The College has concluded two reviews of graduate departments and programs. One dealt with strategic curriculum and faculty planning, looking at everything from faculty workload to enrollment trends and future program viability. The other evaluated all graduate programs, as recommended by the Task Force on Balancing Mission and Resources in a 2008 report to the Board of Trustees.

In this comprehensive review by the Committee on Academic Priorities (CAP), the Provost’s office, the general faculty and the administration, the College reaffirmed its commitment to the Graduate School of Social Work and Social Research and the Graduate Group in Archaeology, Classics, and History of Art. It has extended the evaluation process of the graduate programs in physics, chemistry and math.

Part of CAP’s charge for the year was to recommend strategic cuts to some academic areas so that the resulting resources could be redistributed to support curricular innovation and more competitive faculty salaries. As part of this effort, the report includes a recommendation to discontinue offering graduate studies in psychology. The teaching resources that will be saved by ending the graduate program will be redirected to the thriving undergraduate program in psychology.

The College will also close the freestanding master’s program in French. However, there is a recommendation that the College revisit some of its current policies to allow for future four- and five-year A.B./M.A. programs, which could include French. For more details, go to

Athletic Field in Motion

Applebee Field

Construction begins to renovate Applebee Field from a grass surface to a new multiuse synthetic turf field. The new field will be home to the lacrosse and soccer teams and host field hockey games. It will also hold various events, programs and student functions throughout the year. Visit throughout the summer for updates and photos of the construction.

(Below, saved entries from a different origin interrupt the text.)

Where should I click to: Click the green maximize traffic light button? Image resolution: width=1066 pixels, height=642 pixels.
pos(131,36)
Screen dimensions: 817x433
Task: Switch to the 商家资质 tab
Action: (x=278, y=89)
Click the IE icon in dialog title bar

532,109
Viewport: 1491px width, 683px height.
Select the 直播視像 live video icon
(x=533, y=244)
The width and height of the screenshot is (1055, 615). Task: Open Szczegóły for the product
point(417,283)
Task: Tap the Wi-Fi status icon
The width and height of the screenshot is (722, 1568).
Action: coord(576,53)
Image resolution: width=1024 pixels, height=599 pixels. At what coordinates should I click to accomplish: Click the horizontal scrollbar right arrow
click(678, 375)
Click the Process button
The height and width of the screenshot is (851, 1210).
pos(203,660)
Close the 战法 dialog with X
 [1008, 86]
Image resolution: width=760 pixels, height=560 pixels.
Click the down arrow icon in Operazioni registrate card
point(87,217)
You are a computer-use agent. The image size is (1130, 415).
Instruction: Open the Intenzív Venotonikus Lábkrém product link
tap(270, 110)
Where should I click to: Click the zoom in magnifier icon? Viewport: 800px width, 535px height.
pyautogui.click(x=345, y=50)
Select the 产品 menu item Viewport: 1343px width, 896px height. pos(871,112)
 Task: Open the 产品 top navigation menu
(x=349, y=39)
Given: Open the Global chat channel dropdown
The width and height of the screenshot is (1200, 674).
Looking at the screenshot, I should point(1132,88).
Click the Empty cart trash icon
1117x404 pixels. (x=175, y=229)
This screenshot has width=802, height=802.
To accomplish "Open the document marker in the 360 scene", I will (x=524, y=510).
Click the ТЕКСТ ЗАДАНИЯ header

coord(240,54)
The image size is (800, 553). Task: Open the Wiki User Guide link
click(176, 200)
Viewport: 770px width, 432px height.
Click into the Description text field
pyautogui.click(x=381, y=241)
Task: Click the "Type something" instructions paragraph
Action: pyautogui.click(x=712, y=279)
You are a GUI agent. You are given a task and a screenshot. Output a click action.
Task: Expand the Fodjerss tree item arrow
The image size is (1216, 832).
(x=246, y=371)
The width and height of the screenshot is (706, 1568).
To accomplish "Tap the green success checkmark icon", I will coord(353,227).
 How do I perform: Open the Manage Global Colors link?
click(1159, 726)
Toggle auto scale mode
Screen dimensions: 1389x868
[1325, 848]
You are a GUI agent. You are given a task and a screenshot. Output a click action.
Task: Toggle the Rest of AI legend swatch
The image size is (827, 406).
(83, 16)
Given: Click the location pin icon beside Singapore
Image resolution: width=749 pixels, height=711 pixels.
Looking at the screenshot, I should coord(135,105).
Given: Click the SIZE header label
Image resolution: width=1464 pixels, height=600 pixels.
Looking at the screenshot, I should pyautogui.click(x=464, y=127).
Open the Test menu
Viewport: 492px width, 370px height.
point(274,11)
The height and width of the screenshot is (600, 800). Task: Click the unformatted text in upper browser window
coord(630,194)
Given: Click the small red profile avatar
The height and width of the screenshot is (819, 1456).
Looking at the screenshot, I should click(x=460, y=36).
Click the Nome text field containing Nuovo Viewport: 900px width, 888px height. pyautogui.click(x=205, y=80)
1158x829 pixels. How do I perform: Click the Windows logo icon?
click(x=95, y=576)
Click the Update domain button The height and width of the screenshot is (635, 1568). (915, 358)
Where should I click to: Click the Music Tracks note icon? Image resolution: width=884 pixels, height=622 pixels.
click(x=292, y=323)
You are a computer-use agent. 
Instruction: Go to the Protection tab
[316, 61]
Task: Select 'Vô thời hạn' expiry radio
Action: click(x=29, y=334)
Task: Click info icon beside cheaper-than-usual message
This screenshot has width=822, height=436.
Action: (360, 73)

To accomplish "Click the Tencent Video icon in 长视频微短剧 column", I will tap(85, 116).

Photographs Go Public for the First Time

Zoe Strauss’s Pottsville, PA (Half House Pink), 2009

Double Take: Selected Views from the Photography Collection at Bryn Mawr College, 1867–2009 is the first major exhibition of the College’s rich photography holdings. The exhibit spans almost the entire history of the photographic medium. The more than 65 photographs are hung in pairs to prompt viewers to compare and contrast the images. Double Take will be on view in Bryn Mawr’s Canaday Library from September 27 through December 22, Tuesday through Saturday from noon to 4:30 p.m., and will be accompanied by a fully illustrated catalogue and related programming. This exhibition is free and open to the public. For further information, please contact Eric Pumroy, director of library collections, at 610.526.5335, or

Plan to Enhance Faculty Mentoring

The faculty voted to explore further an academic blueprint that would reward professors in a more concrete way for time spent mentoring and advising students.

“Bryn Mawr has always prided itself on our faculty/student interaction,” says Provost Kim Cassidy. “This plan rightfully acknowledges the importance of the mentoring role faculty play by treating that time [spent mentoring] just as we do time in the classroom.”

Under the plan, which was drafted by the Committee on Academic Priorities in consultation with the general faculty, faculty members would be able to choose between teaching five courses in a given academic year or four courses with added time spent on advising and mentoring students.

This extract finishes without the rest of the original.